Well, the challenges were often the moment you were outside of the house, the wifi reception was a little weaker. I would at times lose the sight of what I was doing, so I had to rely on telephones and just the sound. The image sometimes would break up because it was too far from the wifi reception, even when we were all inside, it was still at times a little difficult because you had to go through so many devices in order to see things. And not being there physically was a bit of a [challenge.]

But on the other hand, it was fantastic to find out that you can make a movie remotely—we did not make a movie through Zoom, we did it as if we were shooting in real life without being there. I think I learned a lot also through this process, we certainly moved very fast. So, you make decisions even faster than normal because there aren’t many alternatives and there isn’t that much time.

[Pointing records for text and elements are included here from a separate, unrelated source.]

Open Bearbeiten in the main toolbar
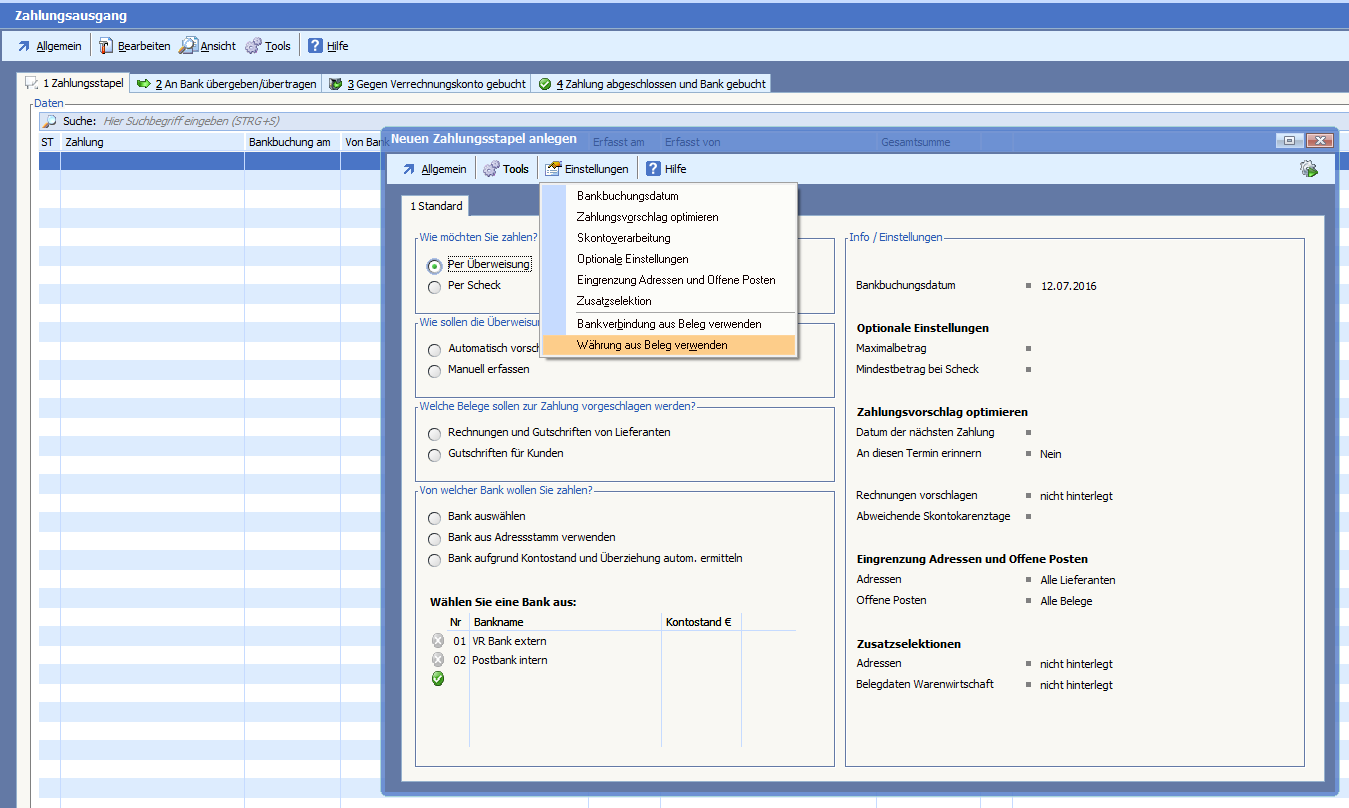 (134, 46)
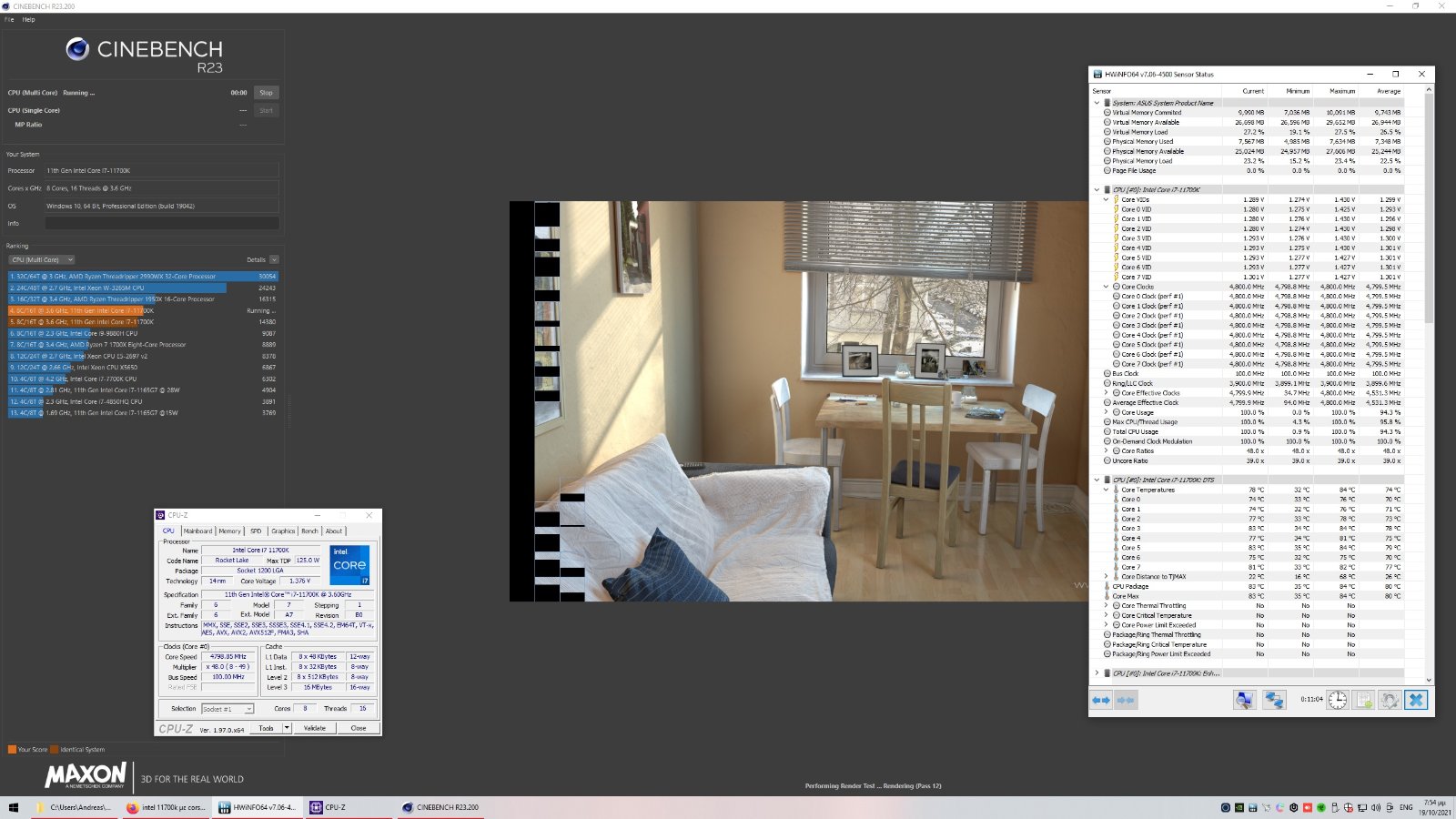Open the Cinebench File menu
This screenshot has width=1456, height=819.
point(9,19)
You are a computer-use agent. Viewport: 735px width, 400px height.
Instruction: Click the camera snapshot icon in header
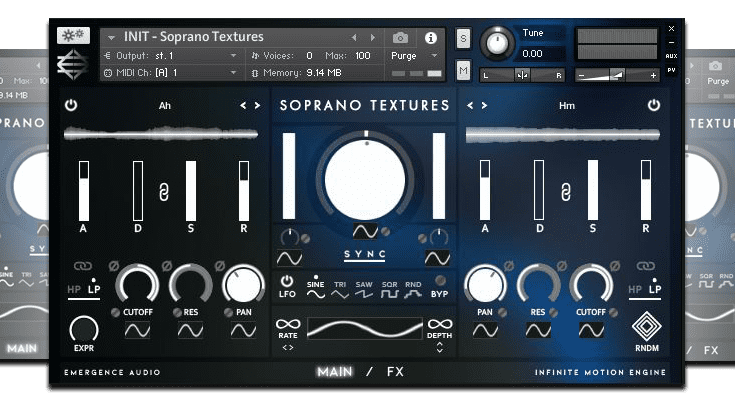coord(400,38)
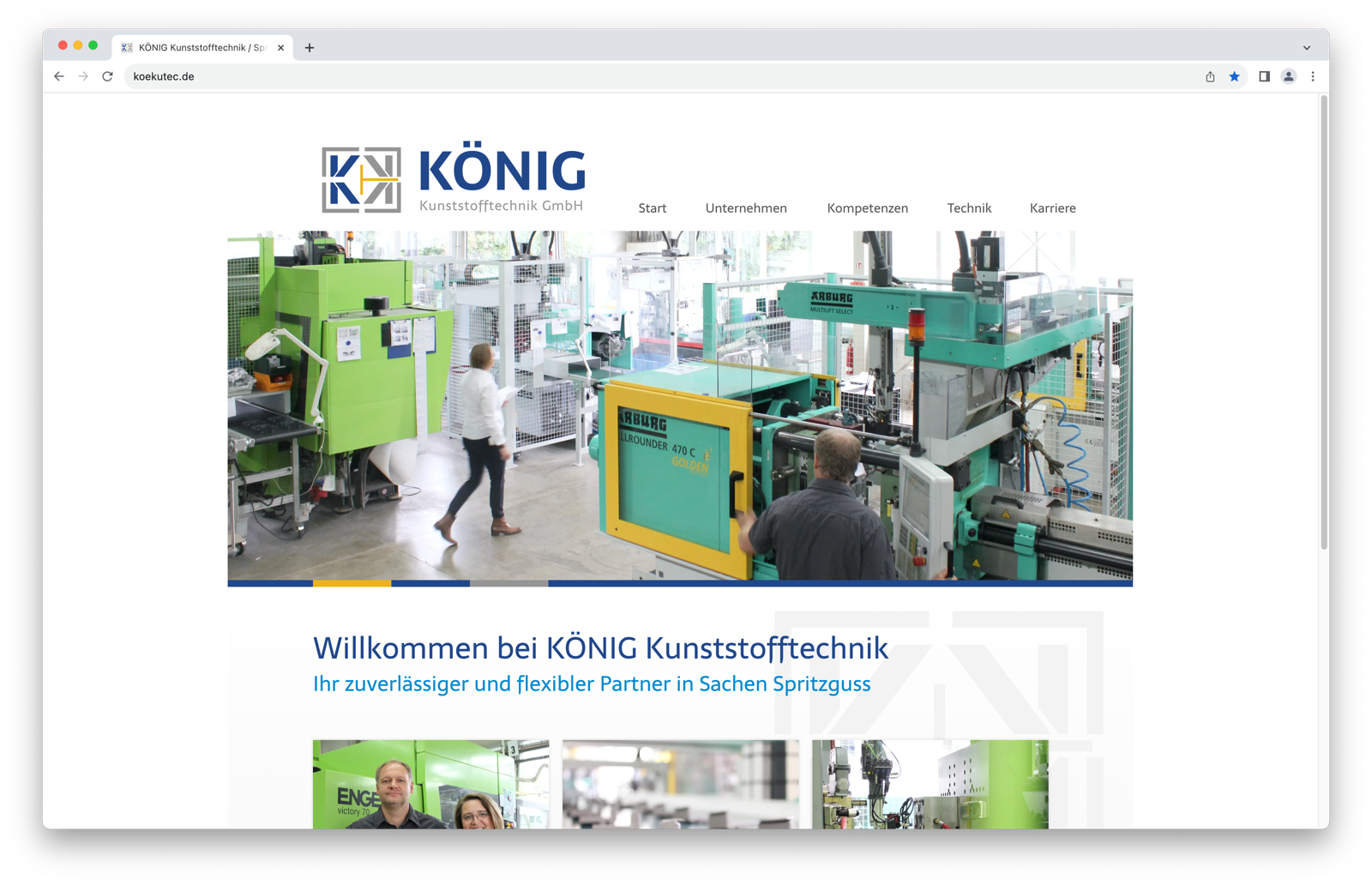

Would you ever explore this format again for a film?

Why not? I’ve even thought about pushing it further… but I’m not going to give it away yet until I get it all together. But yes, absolutely. I’m always open to new things and new techniques. Ultimately it’s a story you tell, but the story can be modified or influenced by the way you’re making all sorts of films.

You’ve worked with so many amazing directors throughout your career—what have you taken from them that benefitted working on ‘Life Upside Down’ directly?

I must have taken so much from all of these wonderful people I’ve worked with without knowing precisely what…It’s just a gift that you work with, it’s within you, and you don’t really pinpoint recognizing which is which. But I think together, it’s a sense of a possibility. You know, this can be done….They do it, so I can probably do it. When you’re young, that’s what you look for— you look for role models that can show you the way and set up an example to give you hope and strength because as you know, this job is not given to you easily. You have to fight all the time, it’s nothing but obstacles.

I learned from Lena (Dunham) that you need to be kind most of the time if you can. And [to have] endless strength and capacity to be heard. Being a woman, especially at her time, you need to be twice as assertive, twice as strong, twice as good twice in order to just survive as a filmmaker. The Taviani brothers (Vittorio and Franco Brogi) were interesting because there were two of them directing at the same time. I was interested to see how they were completely in harmony as if they were only one person.

But just admiring talent is learning to grow with it and learning from it. It’s just such a privilege to be exposed, you know?

Life Upside Down will be released in theaters and On Demand Jan. 27.